My interest was to feed them. Favorite meals were perfectly cooked roast beef, served room temp with thick sliced vine-ripened tomatoes drizzled with olive oil and topped with chopped capers, onions and anchovies; on the side, good crusty bread. 

All of us welcomed the season’s freshest pick. We could never get enough of one favorite,   squash flowers. One day my Dad commented to Peter LoBue, “Peter, why don’t you plant a row of pumpkins so Nancy has squash flowers to prepare?” Peter responded, “OK, Papa Joe, I’ll see what I can do.” I grew up with Peter; he’s always been a big thinker. Shortly thereafter, at lunch at the Round Table Peter announced that he had planted 13 acres of pumpkins! I would have squash blossoms and he would have the pumpkins for sale 

 The Recipe:  Fior d’ Italia  Squash Blossoms

Mornings are the best time to pick because the flowers are wide open. Every day I traveled with my dog Lester to the pumpkin patch. While Lester romped in the field, I picked squash blossoms. To pick them doesn’t require much skill; just to know the ones with the stamen are the males. They will not produce fruit.  I would pick the flower at its stem including the green webbed bell shaped base. Once picked, I placed them upside down and side by side in a basket. For me, to come away from the field with forty blossoms is a victory for my farmer’s lunch. Off to the deli I would go.

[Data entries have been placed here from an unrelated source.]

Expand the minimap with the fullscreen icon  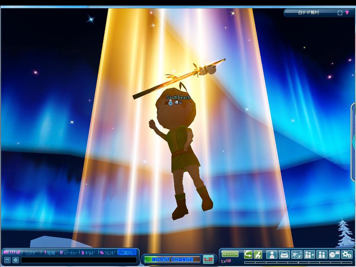click(x=340, y=13)
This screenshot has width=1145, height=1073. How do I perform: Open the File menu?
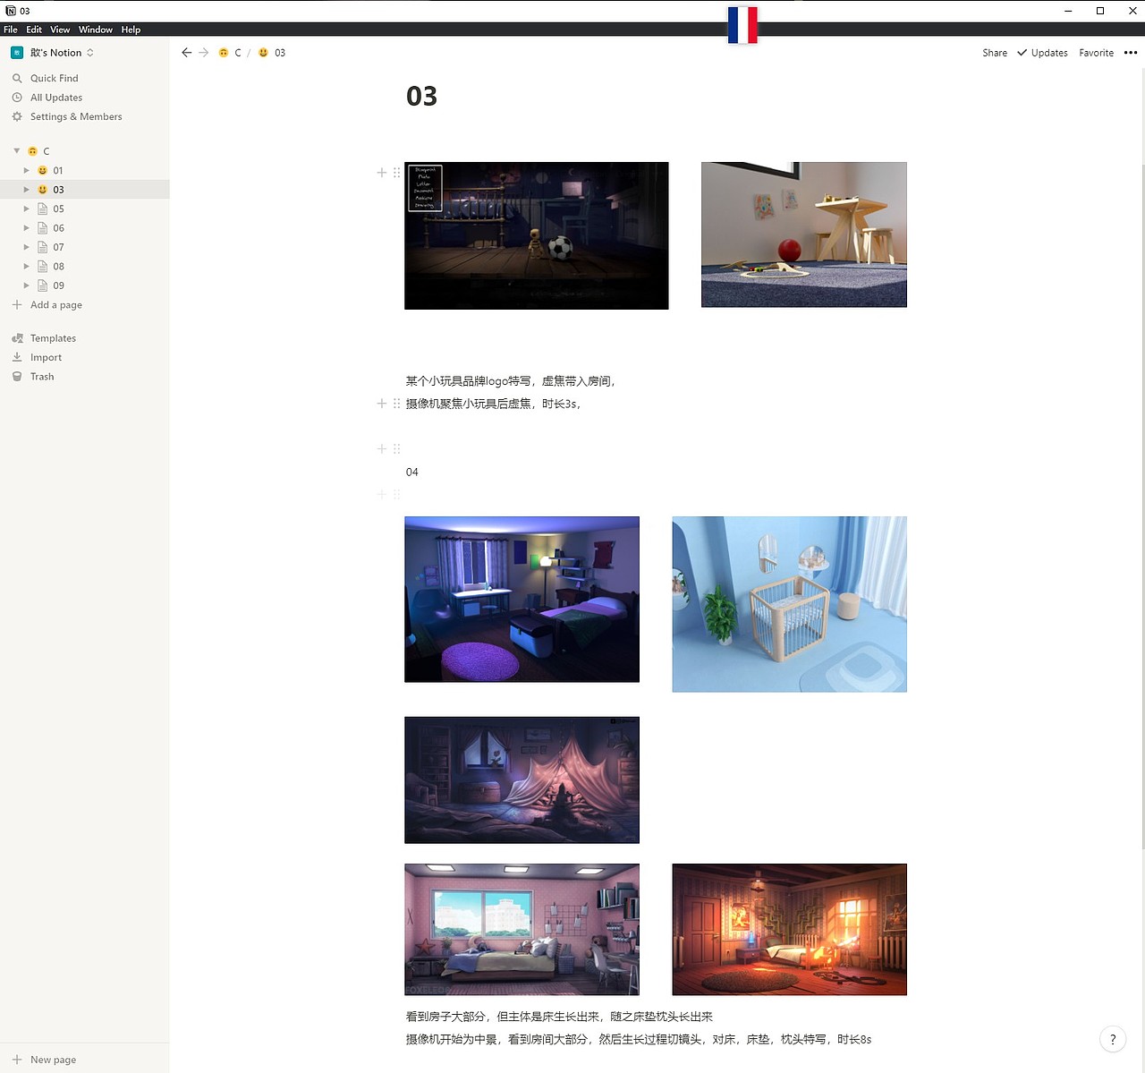coord(10,29)
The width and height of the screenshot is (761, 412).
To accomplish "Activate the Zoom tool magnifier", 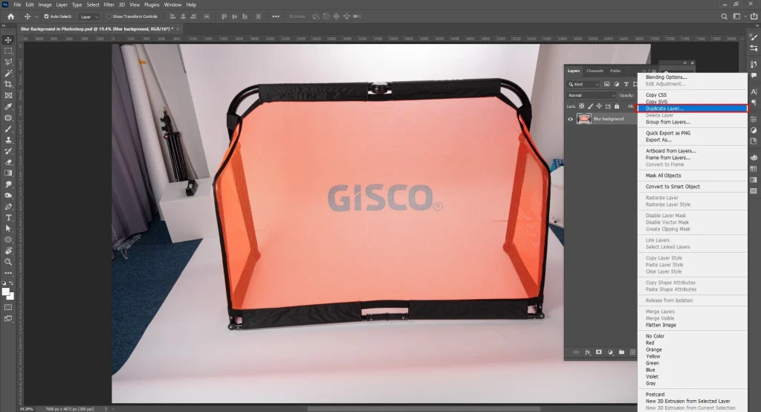I will tap(8, 262).
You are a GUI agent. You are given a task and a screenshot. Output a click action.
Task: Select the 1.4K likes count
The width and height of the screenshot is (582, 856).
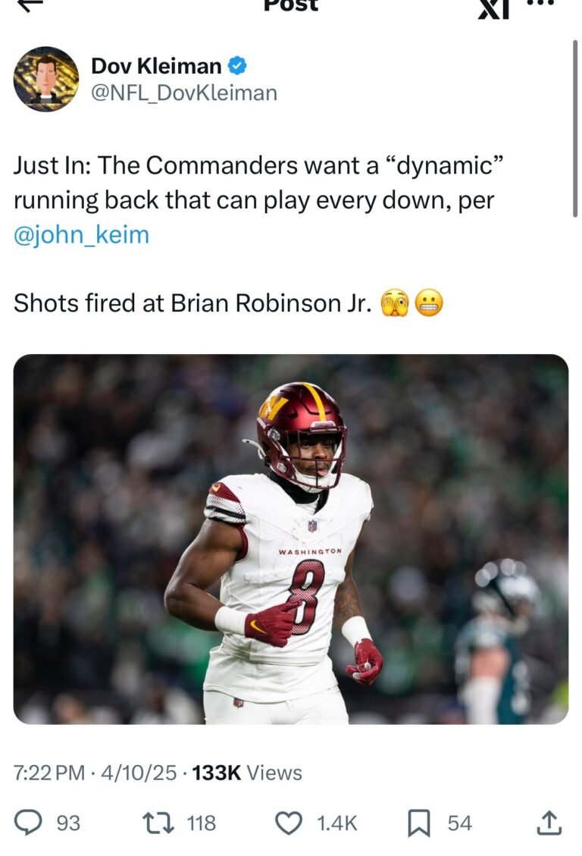(x=337, y=823)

To prepare, remove the stamen, peel away the base of the flower, gently rinse the inside and outside with water and place upside down in a large colander. At this point the flowers can be placed in the refrigerator covered with a damp cloth. 

For the crepe batter, we use Mom’s sweet crepe batter eliminating the sugar for a savory rendition. For the filling, I tried several types of cheese; my favorite is the original Jack cheese.

To prepare the flowers, open the flower and fill with a piece of Jack cheese. Reserve them on a damp towel. We eliminated frying and adopted the griddle. Preheat the griddle and brush with vegetable oil. Dip the filled flowers in the batter, lay on the griddle. If the batter is too thick, thin with milk. The look of the stuffed squash blossom is to see the flowers lightly coated so the veins are visible. Cook until the color and consistency of a cooked pancake or crepe.  Flip over and cook on the other side.  Serve as a hors d’oeuvre, side dish, vegetable or at brunch.